Consigne →
Prolongez la critique du roman consacré à la famille de Hailu en reprenant juste après sa dernière phrase.

Texte de la page →
★ ★ ★ ★ ★

Le récit s'enfonce alors dans le désarroi, un désespoir semé de violence, exprimé sans un mot de trop à travers une écriture sans inhibition qui n'édulcore, ni ne masque la brutalité des faits. le roman aurait pu être d'une absolue noirceur et le lecteur frappé de torpeur si l'auteure n'avait pas eu l'intelligence de centrer l'intrigue sur la famille de Hailu accompagnée d'une galerie de personnages gravitant autour et la force vitale de l'amour filial.

Le roman puise véritablement sa force dans cette famille, d'êtres de chair et d'esprit pris dans un conflit déshumanisé. J'ai été comme absorbée par cette famille désunie sous le poids des convictions et des tempéraments qui isolent chacun de ses membres. Une famille fracturée par des décisions et des promesses trahies. Mais les temps chaotiques ont le pouvoir de ressouder ce que les vicissitudes de la vie peuvent défaire, et les résignations consenties comme les épreuves endurées tendent à rendre solidaires ces êtres en souffrance.

★ ★ ★ ★ ★

Données affichées →
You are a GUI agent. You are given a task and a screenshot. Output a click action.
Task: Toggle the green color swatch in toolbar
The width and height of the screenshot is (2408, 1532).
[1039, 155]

★ ★ ★ ★ ★

Résultat final →
Ce n'est pas un bouquin que je recommanderais facilement tant les actes de barbarie rapportés sont terrifiants. Accordant peu de place à la vie quotidienne, c'est un roman féroce dont quelques passages se lisent la gorge serrée et laissent la conscience effarée. Il y a eu la crainte de se perdre sur les chemins éthiopiens parsemés de cadavres mais l'émotion née de la poésie de la relation difficile entre les membres d'une famille a été salutaire. Je me suis même sentie happée par la douleur mutique de ces individus meurtris à laquelle Maaza Mengiste a su donner une vibration unique.
Un roman au souffle long, maladroit parfois aussi, comme beaucoup de premiers romans. Mais il est parvenu à me captiver et à m'atteindre en plein coeur.